From: Rik van Riel <riel@redhat.com>
To: Kelley Nielsen <kelleynnn@gmail.com>,
linux-mm@kvack.org, riel@surriel.com,
opw-kernel@googlegroups.com, hughd@google.com,
akpm@linux-foundation.org, jamieliu@google.com,
sjenning@linux.vnet.ibm.com, sarah.a.sharp@intel.com
Subject: Re: [RFC v3] mm: prototype: rid swapoff of quadratic complexity
Date: Thu, 20 Mar 2014 10:27:08 -0400 [thread overview]
Message-ID: <532AFABC.7060206@redhat.com> (raw)

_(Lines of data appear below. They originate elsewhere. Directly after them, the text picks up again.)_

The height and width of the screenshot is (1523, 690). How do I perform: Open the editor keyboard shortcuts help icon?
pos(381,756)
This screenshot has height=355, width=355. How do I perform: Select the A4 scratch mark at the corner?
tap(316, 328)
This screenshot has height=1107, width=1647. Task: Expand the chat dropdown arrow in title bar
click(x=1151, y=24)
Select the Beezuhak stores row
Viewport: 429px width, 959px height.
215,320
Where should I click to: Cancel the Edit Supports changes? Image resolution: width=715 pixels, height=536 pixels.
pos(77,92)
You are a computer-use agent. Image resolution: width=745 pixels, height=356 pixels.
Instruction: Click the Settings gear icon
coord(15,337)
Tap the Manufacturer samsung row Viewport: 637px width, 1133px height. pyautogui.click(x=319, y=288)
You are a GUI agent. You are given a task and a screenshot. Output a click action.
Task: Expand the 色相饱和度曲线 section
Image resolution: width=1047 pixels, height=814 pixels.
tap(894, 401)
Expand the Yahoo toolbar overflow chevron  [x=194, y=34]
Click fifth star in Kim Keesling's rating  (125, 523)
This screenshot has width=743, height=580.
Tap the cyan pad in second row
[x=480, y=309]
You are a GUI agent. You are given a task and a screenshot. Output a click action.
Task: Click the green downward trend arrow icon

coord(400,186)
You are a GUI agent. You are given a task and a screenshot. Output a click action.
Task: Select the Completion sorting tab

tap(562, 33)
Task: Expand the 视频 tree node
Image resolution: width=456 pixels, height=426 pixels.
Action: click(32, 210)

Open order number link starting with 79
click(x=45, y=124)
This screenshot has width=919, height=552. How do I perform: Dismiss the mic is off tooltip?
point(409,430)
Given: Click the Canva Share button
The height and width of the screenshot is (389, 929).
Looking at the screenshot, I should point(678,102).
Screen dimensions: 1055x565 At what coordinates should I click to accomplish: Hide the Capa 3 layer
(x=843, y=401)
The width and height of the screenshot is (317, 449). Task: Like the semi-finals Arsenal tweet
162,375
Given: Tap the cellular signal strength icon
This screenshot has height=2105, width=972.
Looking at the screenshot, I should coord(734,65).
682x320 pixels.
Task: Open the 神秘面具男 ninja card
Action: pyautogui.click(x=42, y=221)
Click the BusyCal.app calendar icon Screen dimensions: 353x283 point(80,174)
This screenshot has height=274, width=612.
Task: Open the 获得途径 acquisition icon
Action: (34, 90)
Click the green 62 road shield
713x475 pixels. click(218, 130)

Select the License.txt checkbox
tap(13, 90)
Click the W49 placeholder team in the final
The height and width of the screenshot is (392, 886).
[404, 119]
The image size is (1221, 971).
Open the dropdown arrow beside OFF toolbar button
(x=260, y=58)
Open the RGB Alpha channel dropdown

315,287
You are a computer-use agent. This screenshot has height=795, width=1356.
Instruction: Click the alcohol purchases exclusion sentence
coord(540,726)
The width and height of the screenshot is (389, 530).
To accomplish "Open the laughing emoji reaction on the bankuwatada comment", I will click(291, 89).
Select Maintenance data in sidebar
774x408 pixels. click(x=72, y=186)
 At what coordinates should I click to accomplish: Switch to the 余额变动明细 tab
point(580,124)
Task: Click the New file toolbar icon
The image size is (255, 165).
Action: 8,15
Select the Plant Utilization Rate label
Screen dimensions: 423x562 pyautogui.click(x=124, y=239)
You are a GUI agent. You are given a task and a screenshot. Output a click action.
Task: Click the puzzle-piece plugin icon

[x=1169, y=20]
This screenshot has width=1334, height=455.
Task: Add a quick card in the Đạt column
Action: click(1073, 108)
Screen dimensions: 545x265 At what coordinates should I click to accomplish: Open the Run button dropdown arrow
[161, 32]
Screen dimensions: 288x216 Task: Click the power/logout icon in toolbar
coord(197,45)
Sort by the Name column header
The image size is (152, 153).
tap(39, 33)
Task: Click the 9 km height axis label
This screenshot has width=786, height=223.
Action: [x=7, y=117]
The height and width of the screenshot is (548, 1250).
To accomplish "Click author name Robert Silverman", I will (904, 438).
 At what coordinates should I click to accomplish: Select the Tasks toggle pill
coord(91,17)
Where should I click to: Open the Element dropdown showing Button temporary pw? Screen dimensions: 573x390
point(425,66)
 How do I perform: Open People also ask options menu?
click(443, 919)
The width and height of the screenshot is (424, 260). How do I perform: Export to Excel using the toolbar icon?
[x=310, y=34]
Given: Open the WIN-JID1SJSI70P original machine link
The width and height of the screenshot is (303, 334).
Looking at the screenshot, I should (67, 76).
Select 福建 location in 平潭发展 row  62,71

In-Reply-To: <20140320120507.GA2684@kelleynnn-virtual-machine>
On 03/20/2014 08:05 AM, Kelley Nielsen wrote:
> The function try_to_unuse() is of quadratic complexity, with a lot of
> wasted effort. It unuses swap entries one by one, potentially iterating
> over all the page tables for all the processes in the system for each
> one.
>
> This new proposed implementation of try_to_unuse simplifies its
> complexity to linear. It iterates over the system's mms once, unusing
> all the affected entries as it walks each set of page tables. It also
> makes similar changes to shmem_unuse.
>
> Improvement
>
> Time took by swapoff on a swap partition containing about 240M of data,
> with about 1.1G free memory and about 520M swap available. Swap
> partition was on a laptop with a hard disk drive (not SSD).
>
> Present implementation....about 13.8s
> Prototype.................about 5.5s
Very promising. You have made great progress on this project!
> TODO
>
> * After swapoff runs, other tasks hang and leave call traces. The likely
> explanation is that some locked shmem pages are being left behind,
> without being properly cleaned up. Fix this.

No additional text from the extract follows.